Hello
Here are my thoughts:
IQ - make sure you have the correct power and any other requirements for the sensors (brackets, installed correctly, etc). This would include verification of the calibration of the sensors. You are validating that the sensors have what they need to work correctly, this means everything they need to do the job in your process. This also includes Preventative Maintenance, Calibration frequencies, etc... all this should be documented and the proof of this documented in the IQ.
What I would then do is have the accuracy of the sensors documented and a statement supporting that the sensor is sensitive enough for your needs. In my company we have a general 4 to 1 rule where the accuracy of the sensors needs to be 4x the tolerance that is allowable. In other words if I have to have the temperature accurate to +/- 1C then I would need a sensor accurate to at least 0.25C for the sensor to be acceptable. I would prove this by the calibration and manufacturer specification of the sensor. What you are trying to avoid is the situation where your process range is, say, +/- 1C and your sensor only accurate to +/- 1C so your process is not sensitive enough to detect when you're out of your process window.

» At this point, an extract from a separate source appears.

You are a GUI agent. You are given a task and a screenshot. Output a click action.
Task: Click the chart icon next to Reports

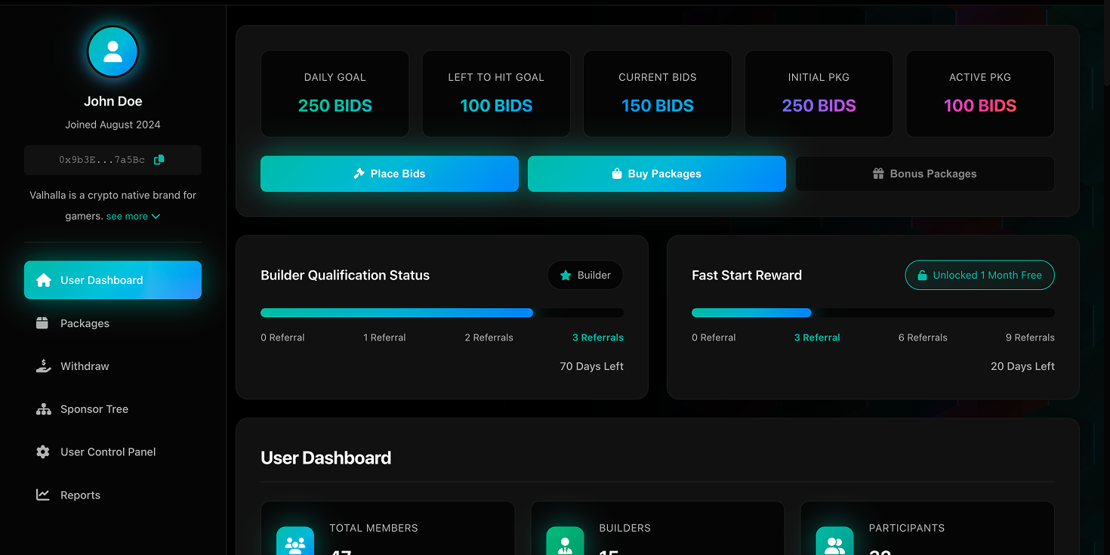[x=44, y=495]
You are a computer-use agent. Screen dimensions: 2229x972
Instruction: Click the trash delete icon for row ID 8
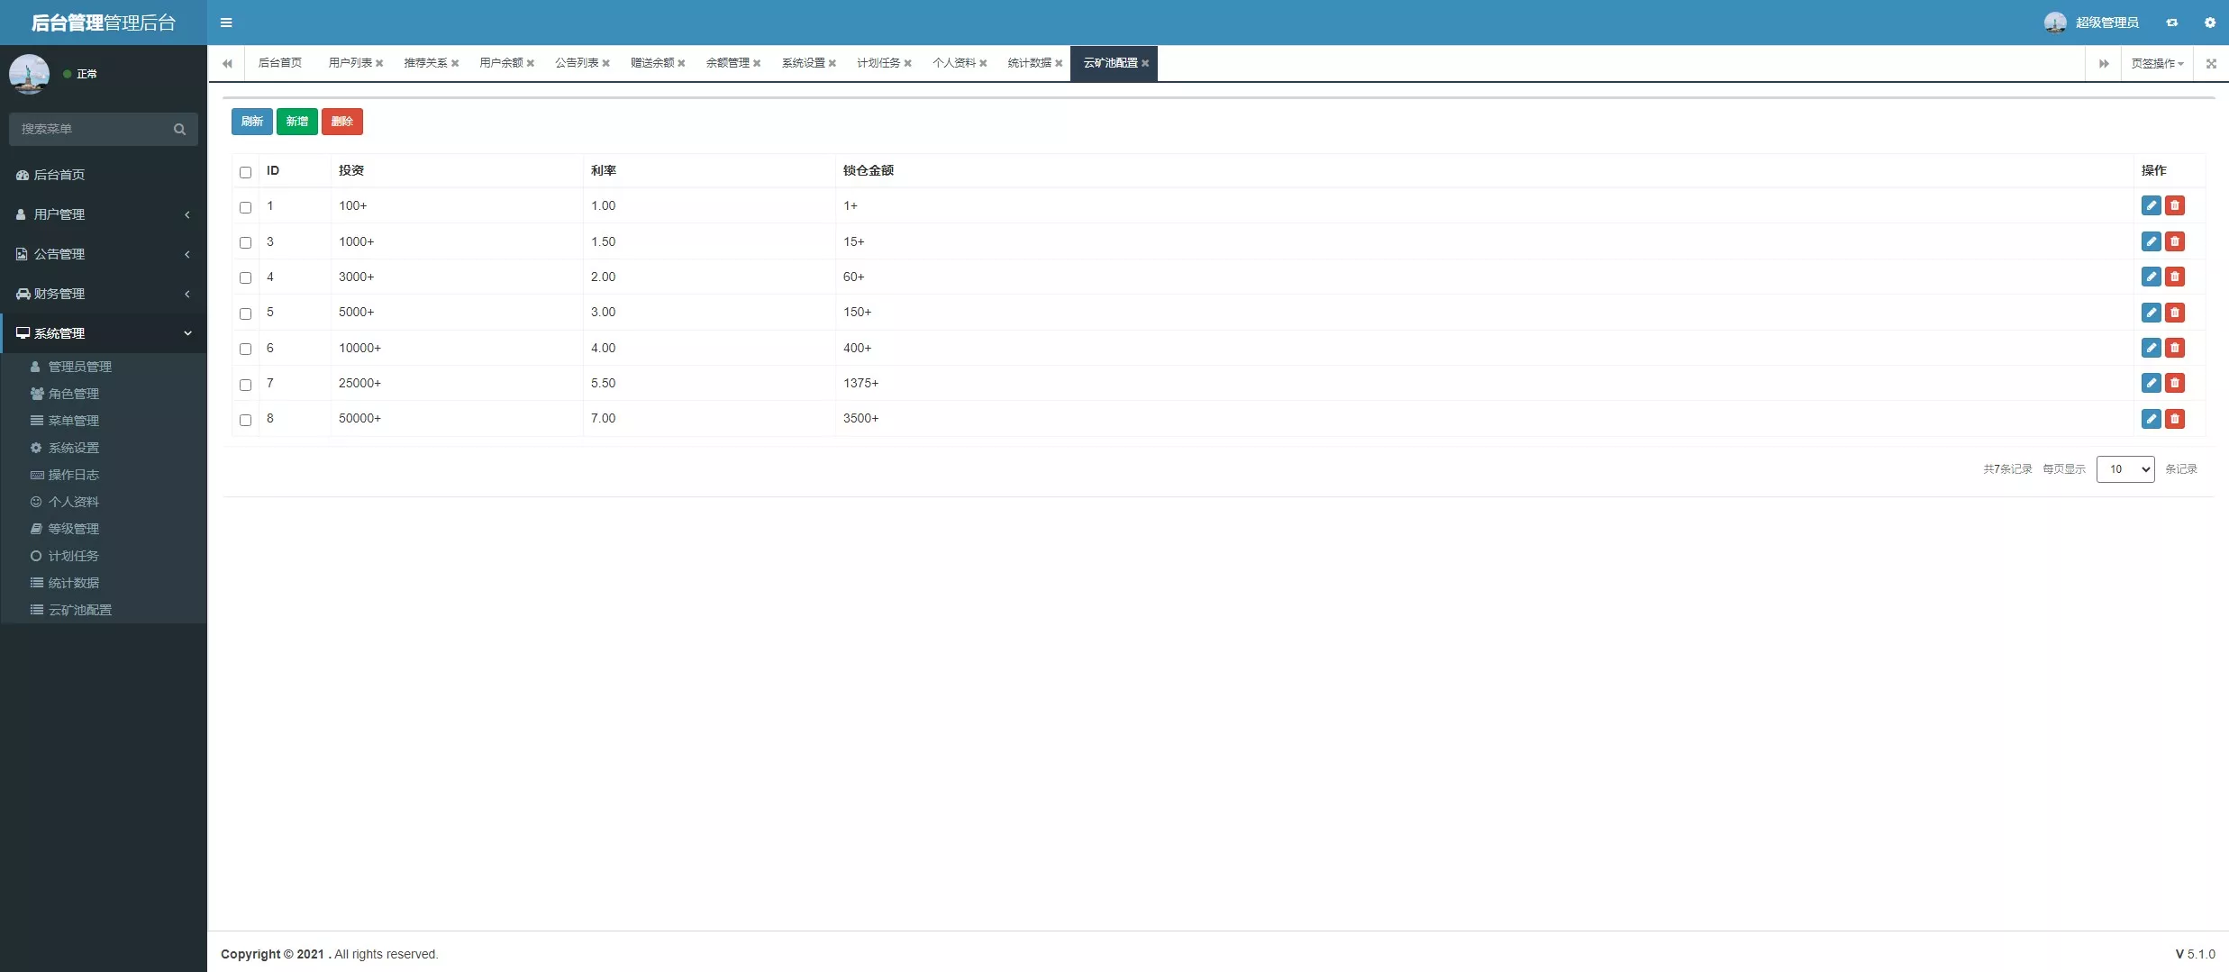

I cannot comment on pH, I have not had to measure this but I can envision it being handled the same way. If you need +/- 0.2 pH then your sensor must be accurate enough to detect to this level.

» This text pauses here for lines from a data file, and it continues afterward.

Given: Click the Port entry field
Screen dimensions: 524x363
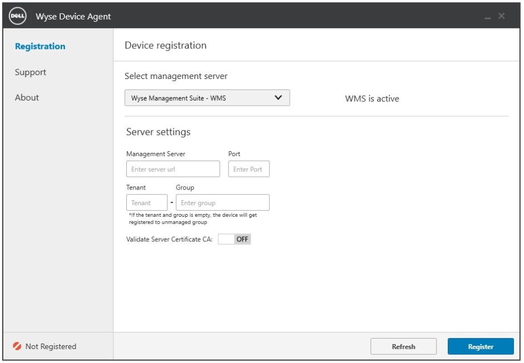Looking at the screenshot, I should pos(248,168).
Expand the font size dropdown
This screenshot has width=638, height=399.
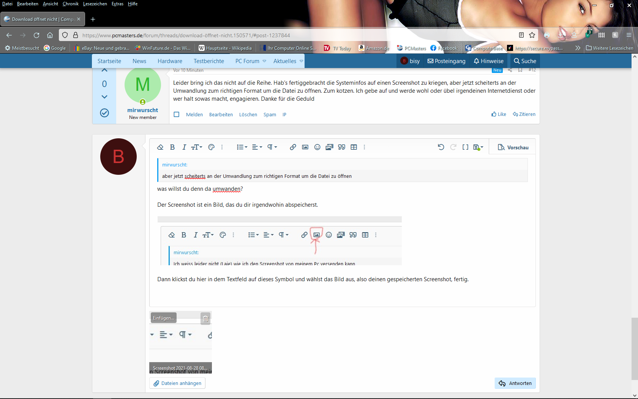(x=197, y=147)
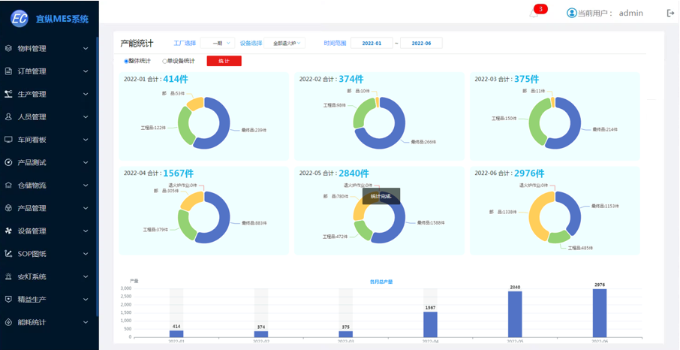Expand the 订单管理 menu chevron

[86, 72]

I would OQ the sensors by inserting faults into the system. I am assuming your process alarms when there are hi/low temperatures or pH readings. I would insert cases where the sensor detects a high and low value (out of your acceptable process window) and validate that the process acts as it is supposed to when it encounters a fault. I would run multiple iterations of this for each, depending on your company statistical guidelines. You are testing not only that the sensor is detecting the fault condition but that the sensor communicates to the process and the process will handle it correctly.

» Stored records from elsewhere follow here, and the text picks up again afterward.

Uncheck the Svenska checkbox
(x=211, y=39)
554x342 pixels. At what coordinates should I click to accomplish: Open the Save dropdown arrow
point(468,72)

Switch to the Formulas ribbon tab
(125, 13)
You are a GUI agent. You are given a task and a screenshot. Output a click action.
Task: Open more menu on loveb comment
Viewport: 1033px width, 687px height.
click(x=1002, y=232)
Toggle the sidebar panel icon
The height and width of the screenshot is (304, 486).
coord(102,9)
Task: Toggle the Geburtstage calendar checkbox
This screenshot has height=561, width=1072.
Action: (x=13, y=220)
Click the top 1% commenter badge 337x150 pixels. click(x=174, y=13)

I would then PQ the process to validate the whole thing is working correctly.
For the HMI - this is potentially more complicated - are you making quality decisions based on the HMI or are you just using it for informational purposes? If you are making quality decisions of the product based on the HMI then you are in for much fault insertion and proof that the HMI is reading your sensors correctly. If the HMI information is just for informational purposes I would document this and move on.